Furthermore, since each report incorporated MarketNorms data, the Appellate Division determined that the petitioner could not successfully advocate that the information at issue is excluded from tax on account of the data/information not being incorporated into reports made available to others.

Compare this conclusion with the holding in In the Matter of IT Works Marketing, Inc., where the New York DTA considered another similar digital advertising tool which measured and analyzed sales and customer data, but there was only a relatively small overlap and incorporating of non-client-specific data. In IT Works Marketing Inc., the NY DTA concluded that the service at issue was not a taxable information service.

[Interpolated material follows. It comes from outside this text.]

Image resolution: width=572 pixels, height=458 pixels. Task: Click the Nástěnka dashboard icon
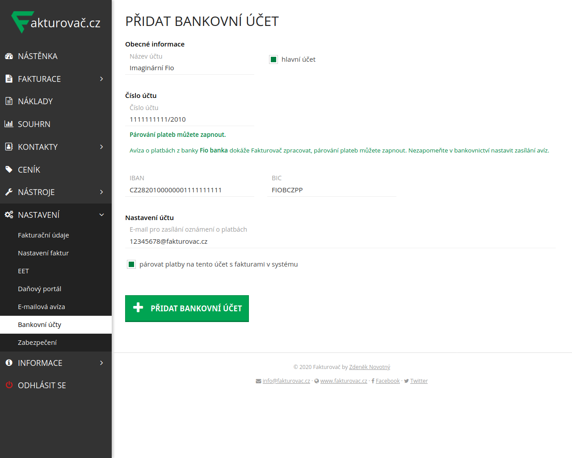[9, 56]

As e-commerce and digital marketing platforms and channels continue to multiply, the prevalence of digital services similar to those at issue in the above-referenced New York cases will only continue to expand to every industry and region. Therefore, it is critical to understand how these services are delivered and used in order to properly evaluate the appropriate sales and use ramifications and compliance requirements.

South Carolina imposes tax on SaaS and online information services as taxable communications

Although South Carolina sales tax laws do not clearly authorize a tax on SaaS or information services, the South Carolina Department of Revenue (the “SC Department”) has issued guidance which indicates that sales or use tax may be due depending on the exact facts and circumstances involved. Specifically, SC Department Private Letter Ruling No. 20-1 dealt with the taxability of charges for cloud-based software that collects and stores customers’ billing and revenue data and provides inventory management and reporting analytics. In concluding that such charges were subject to sales and use tax, the SC Department explained that it is the State’s position that charges by an Application Service Provider (ASP) which allow a customer to access the ASP website and use the software on that website are taxable as communications services.

The SC Department defines an ASP as a company that provides customers access or use of software on the company’s website. While the SC Department’s guidance should cover most SaaS services, software that is downloaded or electronically delivered to customers continues not to be subject to sales and use tax in South Carolina.

In addition to SaaS provided through an ASP’s website, taxable communications services also include database access transmission services (on-line information services), such as legal research services, credit reporting/research services, and charges to access an individual website. Data processing services, on the other hand, should not be subject to SC sales and use tax. Data processing is defined in the law as follows:

The term “data processing” means the manipulation of information furnished by a customer, through all or part of a series of operations involving an interaction of procedures, processes, methods, personnel, and computers. It also encompasses electronic transfer of, or access to, the processed information. Some examples of data processing include computing, extracting, retrieving, sorting, and sequencing of information, and the use of computers. S.C. Code Ann. § 12-36-910.

These distinctions and clarifications provided by South Carolina guidance and policy are confusing, but essential for those purchasing and selling SaaS and online information/data services. Making matters even more complex is that the rules for South Carolina sales and use tax in the software and digital services contexts deviate from State income tax concepts and the sale and use tax rules employed by South Carolina’s neighboring states of North Carolina and Georgia.